CATEGORIZED UNDER: Technology
  • Left_Wing_Fox

    Which leads to the other big problem with these “Non-lethal” weapons: not that they might accidentally kill someone you would have had to kill otherwise, but that they get used a lot more on targets you wouldn’t have used lethal force against in the first place.

  • Julian

    I can see a line of cops holding these at another protest in a college town, and nothing that happens afterwards is good.

  • ntraveler

    Seriously? The complaint is that the new weapon MIGHT kill someone? “Might” has a lot better survival rate than a bullet does.

  • scribbler

    I think fox nailed it…

    These devises end up being used against the elderly, females and children, before it is all said and done.

    And let’s not be mistaken, they can and do kill.

    When used to disable as opposed to killing a person, yes, these are great tools. When over used to subdue the weak at the risk of death or serious injury, they are dangerous and cruel.

    Tasers have been certifiably used on a child of six and a woman over eighty.

    Good tool but the need for education and restraint is essential.

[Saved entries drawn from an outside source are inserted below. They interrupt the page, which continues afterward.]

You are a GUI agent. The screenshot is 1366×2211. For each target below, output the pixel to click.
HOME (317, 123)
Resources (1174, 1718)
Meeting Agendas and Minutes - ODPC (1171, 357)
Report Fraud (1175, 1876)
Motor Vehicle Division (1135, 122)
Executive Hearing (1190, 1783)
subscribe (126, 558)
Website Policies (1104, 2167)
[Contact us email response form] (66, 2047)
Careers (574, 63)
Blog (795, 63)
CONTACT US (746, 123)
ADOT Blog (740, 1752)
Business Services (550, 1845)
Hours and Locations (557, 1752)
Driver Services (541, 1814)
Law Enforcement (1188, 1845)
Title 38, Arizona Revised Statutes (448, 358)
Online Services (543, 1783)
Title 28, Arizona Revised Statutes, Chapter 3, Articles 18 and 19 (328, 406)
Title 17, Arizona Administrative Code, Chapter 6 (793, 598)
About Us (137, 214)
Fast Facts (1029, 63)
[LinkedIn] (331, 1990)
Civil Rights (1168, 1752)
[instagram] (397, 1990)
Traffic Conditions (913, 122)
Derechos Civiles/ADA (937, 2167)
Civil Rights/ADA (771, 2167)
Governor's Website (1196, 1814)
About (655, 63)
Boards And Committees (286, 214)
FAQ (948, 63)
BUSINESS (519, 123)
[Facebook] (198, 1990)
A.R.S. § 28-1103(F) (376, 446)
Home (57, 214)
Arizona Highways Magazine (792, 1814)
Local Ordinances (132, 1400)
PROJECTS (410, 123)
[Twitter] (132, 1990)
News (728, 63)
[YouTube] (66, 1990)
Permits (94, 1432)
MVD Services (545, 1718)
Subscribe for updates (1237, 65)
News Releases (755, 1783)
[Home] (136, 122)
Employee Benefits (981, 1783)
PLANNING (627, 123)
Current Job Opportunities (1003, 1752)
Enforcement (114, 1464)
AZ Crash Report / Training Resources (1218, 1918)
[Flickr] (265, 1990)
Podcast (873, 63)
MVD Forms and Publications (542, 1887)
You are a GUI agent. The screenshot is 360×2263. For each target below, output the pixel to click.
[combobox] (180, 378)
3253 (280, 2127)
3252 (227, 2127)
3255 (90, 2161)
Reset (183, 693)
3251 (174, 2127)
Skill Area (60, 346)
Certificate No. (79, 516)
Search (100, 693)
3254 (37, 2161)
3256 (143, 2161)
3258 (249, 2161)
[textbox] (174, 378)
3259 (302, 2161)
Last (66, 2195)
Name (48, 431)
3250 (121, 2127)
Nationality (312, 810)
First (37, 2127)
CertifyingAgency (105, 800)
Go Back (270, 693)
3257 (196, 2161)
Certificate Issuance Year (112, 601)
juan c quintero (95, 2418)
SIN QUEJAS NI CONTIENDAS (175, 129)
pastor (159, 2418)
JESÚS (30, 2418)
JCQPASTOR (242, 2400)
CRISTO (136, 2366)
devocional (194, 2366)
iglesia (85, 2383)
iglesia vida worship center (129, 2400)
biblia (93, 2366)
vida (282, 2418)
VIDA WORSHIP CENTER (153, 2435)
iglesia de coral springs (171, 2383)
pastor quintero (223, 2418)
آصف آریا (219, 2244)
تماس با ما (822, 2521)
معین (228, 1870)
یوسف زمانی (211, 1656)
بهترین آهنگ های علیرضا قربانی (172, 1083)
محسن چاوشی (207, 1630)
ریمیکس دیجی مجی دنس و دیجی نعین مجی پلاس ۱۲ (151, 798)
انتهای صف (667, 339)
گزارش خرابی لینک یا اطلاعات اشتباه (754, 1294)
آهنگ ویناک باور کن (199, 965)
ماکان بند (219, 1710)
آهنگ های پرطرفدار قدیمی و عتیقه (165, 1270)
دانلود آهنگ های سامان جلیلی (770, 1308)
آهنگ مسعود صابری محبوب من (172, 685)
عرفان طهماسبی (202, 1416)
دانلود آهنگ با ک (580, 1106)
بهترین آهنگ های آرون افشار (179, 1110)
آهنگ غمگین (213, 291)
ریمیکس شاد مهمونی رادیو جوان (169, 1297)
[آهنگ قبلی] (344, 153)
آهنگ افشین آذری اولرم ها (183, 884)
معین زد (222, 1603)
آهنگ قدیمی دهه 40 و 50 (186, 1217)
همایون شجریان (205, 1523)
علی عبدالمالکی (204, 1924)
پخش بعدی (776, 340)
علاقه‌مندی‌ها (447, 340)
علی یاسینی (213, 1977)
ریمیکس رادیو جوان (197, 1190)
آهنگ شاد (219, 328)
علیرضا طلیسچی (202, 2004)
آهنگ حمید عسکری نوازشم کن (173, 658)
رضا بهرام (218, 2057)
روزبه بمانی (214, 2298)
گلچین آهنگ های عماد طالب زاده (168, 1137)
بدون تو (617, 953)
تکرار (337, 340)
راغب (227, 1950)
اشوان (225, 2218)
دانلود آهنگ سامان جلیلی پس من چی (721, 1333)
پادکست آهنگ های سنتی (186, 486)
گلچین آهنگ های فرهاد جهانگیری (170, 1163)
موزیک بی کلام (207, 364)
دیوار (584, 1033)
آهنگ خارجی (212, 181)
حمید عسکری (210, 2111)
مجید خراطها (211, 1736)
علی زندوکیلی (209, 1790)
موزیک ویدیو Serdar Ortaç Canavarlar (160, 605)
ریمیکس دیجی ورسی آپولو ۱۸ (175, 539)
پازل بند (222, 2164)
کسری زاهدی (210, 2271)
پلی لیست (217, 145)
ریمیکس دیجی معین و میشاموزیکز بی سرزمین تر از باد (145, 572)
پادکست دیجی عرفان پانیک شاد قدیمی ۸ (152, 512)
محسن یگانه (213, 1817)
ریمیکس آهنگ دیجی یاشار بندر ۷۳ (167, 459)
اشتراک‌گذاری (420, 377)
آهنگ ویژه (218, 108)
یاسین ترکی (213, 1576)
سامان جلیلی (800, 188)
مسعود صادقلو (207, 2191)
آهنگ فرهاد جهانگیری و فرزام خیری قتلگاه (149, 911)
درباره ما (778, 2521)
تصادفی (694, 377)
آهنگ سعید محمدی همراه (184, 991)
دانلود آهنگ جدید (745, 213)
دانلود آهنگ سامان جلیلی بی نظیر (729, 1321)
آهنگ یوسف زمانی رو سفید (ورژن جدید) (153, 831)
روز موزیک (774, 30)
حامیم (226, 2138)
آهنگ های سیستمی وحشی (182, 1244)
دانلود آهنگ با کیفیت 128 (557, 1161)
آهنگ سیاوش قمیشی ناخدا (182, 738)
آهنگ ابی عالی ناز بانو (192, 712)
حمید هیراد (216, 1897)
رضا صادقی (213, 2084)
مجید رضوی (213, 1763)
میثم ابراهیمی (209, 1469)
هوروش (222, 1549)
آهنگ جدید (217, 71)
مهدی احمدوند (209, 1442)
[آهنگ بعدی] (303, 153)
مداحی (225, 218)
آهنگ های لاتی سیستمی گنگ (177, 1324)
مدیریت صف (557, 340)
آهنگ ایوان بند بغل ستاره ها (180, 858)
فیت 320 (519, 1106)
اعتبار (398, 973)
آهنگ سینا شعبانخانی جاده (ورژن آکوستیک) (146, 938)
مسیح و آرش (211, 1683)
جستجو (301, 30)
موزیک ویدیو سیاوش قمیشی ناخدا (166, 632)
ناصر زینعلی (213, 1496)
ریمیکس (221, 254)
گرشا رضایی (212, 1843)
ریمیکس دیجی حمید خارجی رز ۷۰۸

  • http://clubneko.net Nick

    Innocent until proven guilty, unless we think you might have done something bad, in which case if you don’t do what we say you will be subject to violence until compliance

  • martha mendez

    i think that the army guy is cute

  • Jocko

    It’s only a matter of time until it’s used on the streets of the USA. Case in point – LRAD. We already live in a police surveillance state with plans for total martial law already in place. How can anyone think this won’t get used here?

  • kurt k

    last time I checked the goal of war was to kill the enemy. Not treat them like suspects in a criminal case.
    America needs to get real about war and fighting a war.
    I would rather see the enemy dead, then released latter to kill Americans again.
    What a supid idea.

  • jeff

    Just another typical manifestation of the American urge to subdue and force compliance. If there becomes a way to use this against civilians, it will be done. The really shameful part is that the most heavily armed people in our nation (cops and soldiers) are also the stupidest and least discerning.